### WHAT THIS EXERCISE ASKS
1. For the nvshare steps, mark each statement yes or no and quote the words that decide it: (a) the container is started in a new Terminal window; (b) the command mounts /var/run/nvshare into the container; (c) the scheduler logs should be checked before the first container starts computing on the GPU.
2. Please rewrite the nvshare steps, starting at "docker run -it" and ending at "the magic happen.", and swap "first container" for "initial container".
3. Which Python script does the command in the nvshare steps run?
───── EXTRACT TO READ
In a new Terminal window, start a container that runs the test workload:

docker run -it --gpus all \
--entrypoint=/usr/bin/env \
-v /usr/local/lib/libnvshare.so:/libnvshare.so \
-v /var/run/nvshare:/var/run/nvshare \
${WORKLOAD_IMAGE?} \
bash -c "LD_PRELOAD=/libnvshare.so python /tf-matmul.py"

Wait for the first container to start computing on the GPU, and then:
- Look at the nvshare-scheduler logs, watch the magic happen.
- Look at the nvidia-smi output, interpet the memory usage according to https://forums.developer.nvidia.com/t/unified-memory-nvidia-smi-memory-usage-interpretation/177372.
──────────
───── AVAILABLE DATA
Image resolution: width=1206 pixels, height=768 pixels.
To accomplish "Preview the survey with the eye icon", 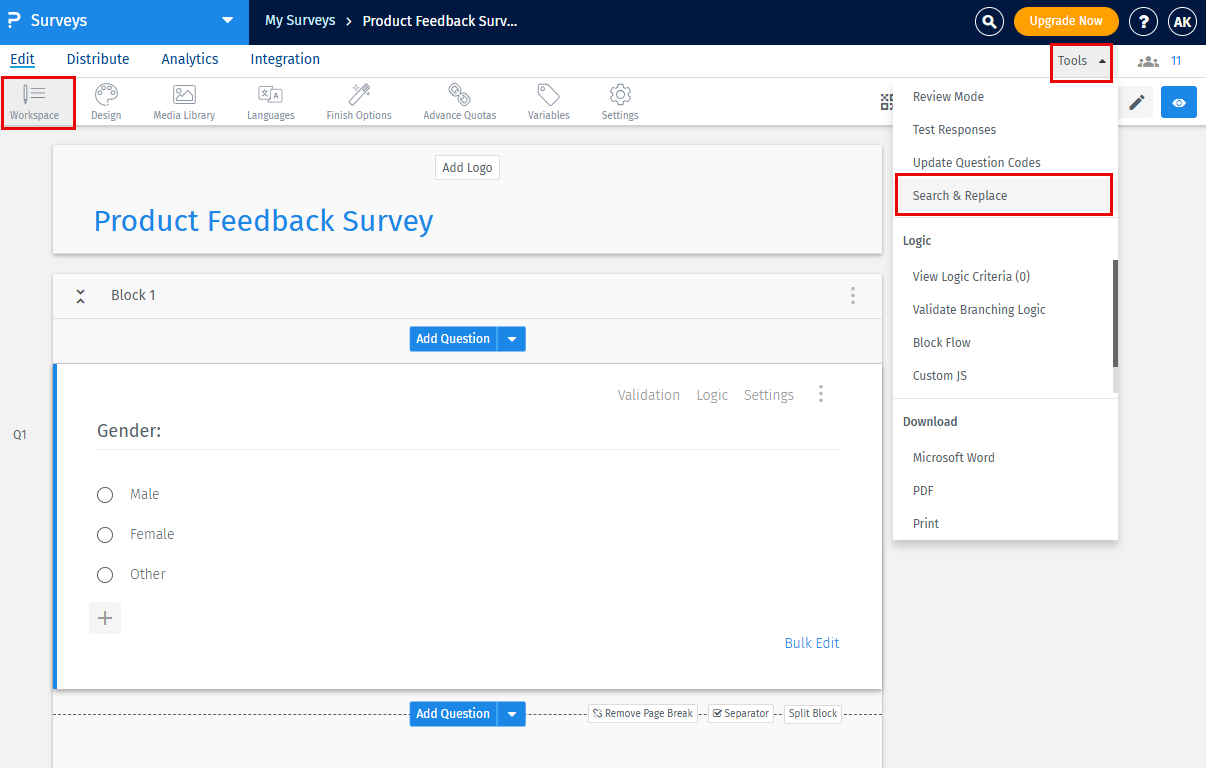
──────────
### RESPONSES TO THE EXERCISE
1.
(a) Yes: "In a new Terminal window, start a container that runs the test workload"
(b) Yes: "-v /var/run/nvshare:/var/run/nvshare"
(c) No: "Wait for the first container to start computing on the GPU, and then:"

2.
docker run -it --gpus all \
--entrypoint=/usr/bin/env \
-v /usr/local/lib/libnvshare.so:/libnvshare.so \
-v /var/run/nvshare:/var/run/nvshare \
${WORKLOAD_IMAGE?} \
bash -c "LD_PRELOAD=/libnvshare.so python /tf-matmul.py"

Wait for the initial container to start computing on the GPU, and then:
- Look at the nvshare-scheduler logs, watch the magic happen.

3. /tf-matmul.py